I remember growing up in a quiet little neighborhood. There were about 24 families on our street. I didn’t know all of them. I only knew the ones that had children close to my age that my parents considered appropriate playmates. For example, if the parents drank beer, I was not allowed to play with them. Our neighbors on one side had two girls who were a little younger that I played with. Our parents were great friends. Our families frequently cooked out together during the summer and early Fall. The men would cook and talk. The women would sit in the swing and talk while the kids played freeze tag. After dinner, we would catch lightning bugs. We would always save our bugs in old mayonnaise jars. By then, our dinner had “settled” and we would either roast marshmallows on sticks over the coals or eat homemade ice cream. Sometimes Mrs. W would make a chocolate cake. No one could make a cake that was as good as hers! It was a wonderful evening!
Mr. W was “the” official griller. My dad was the helper. They would go together to purchase the meat several days before the cook-out. Sometimes we had hamburgers. Sometimes chicken. But my all time favorite was grilled ribs. They were scrumptious! Mr. W was a stickler for perfect ribs. So at the grocery store, he always asked to see the head butcher so he could have exactly the right ribs to cook. My dad didn’t mind the questions. Well-except for one! Mr. W always wanted to know the date the pig was killed. It had to be killed under a specific sign of the moon or he would NOT purchase them! The head butcher at the store we used was from our church and my Dad was always embarrassed by this sign of the moon question. But the butcher generally was able to come up with a date and then Mr. W would decide whether to get the ribs or not. I am not sure if the date was really correct but the men would go with what was said.
When ribs were going to be the star at the cook-out, the two men would gather in Mr. W’s kitchen to make the sauce. No one was allowed in the kitchen during this time. It was a secret. Then the ribs were massaged and covered with a secret rub. Then they rested in the refrigerator all night. And the special sauce spent the night in the refrigerator so the spices could marry.
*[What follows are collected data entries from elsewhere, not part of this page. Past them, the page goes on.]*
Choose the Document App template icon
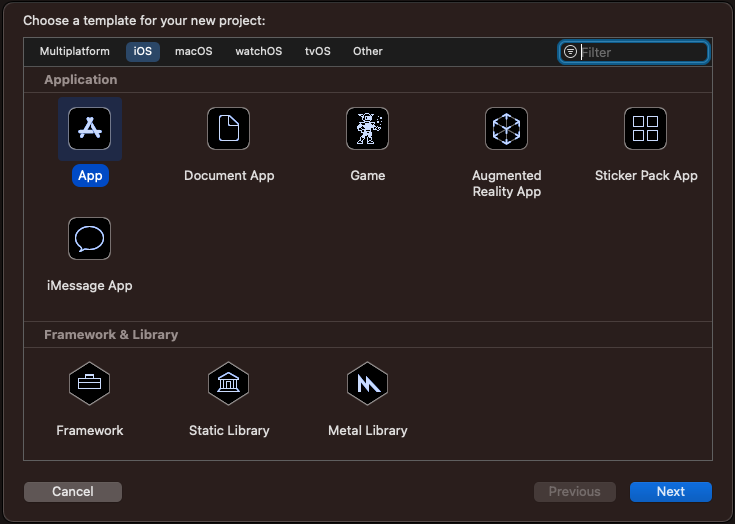The image size is (735, 524). tap(229, 129)
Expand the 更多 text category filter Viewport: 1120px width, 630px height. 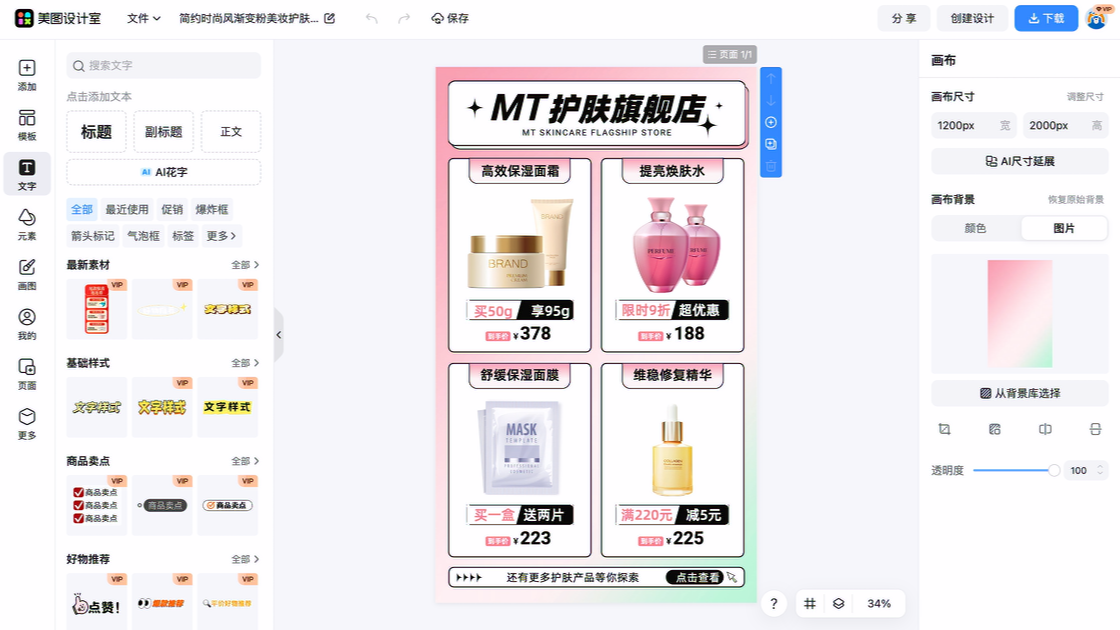click(221, 236)
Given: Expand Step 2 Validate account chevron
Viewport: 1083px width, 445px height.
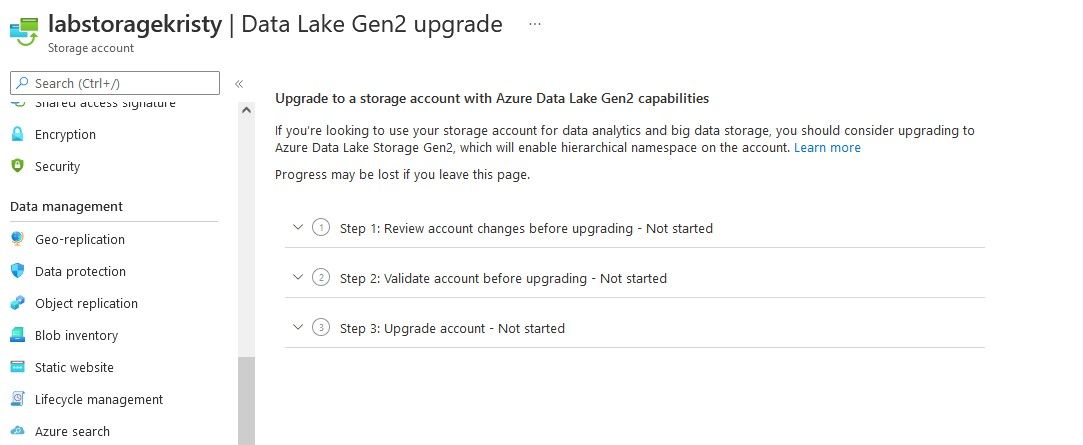Looking at the screenshot, I should (297, 277).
The day of the cookout started early. The two men would head off to the “ice house” to get a block of ice for the ice cream freezer. In those days, our town had an ice house. There were no bags of ice. The men would make the ice cream base and start churning the ice cream. They would drink coffee and take turns turning the handle. Although we made several different flavors of ice cream, vanilla was the most requested. Next the charcoal had to be reduced to the just right kind of coals, before placing the ribs on the grill. The next period of time was critical. The ribs must sweat for a bit so they would be tender. Then came the secret sauce. By this time, all of us kids would be sitting at the picnic table waiting for the feast ahead.
When I was in ninth grade, Mr. W had a massive heart attack and died. I was so sad for his wife and children and for my dad because they were best friends. I will always remember him as that gentle soul who loved his family and who had a special place in my heart, too.
And frankly, ribs have never been the same for me! But then it might be because I didn’t check the signs of the moon first!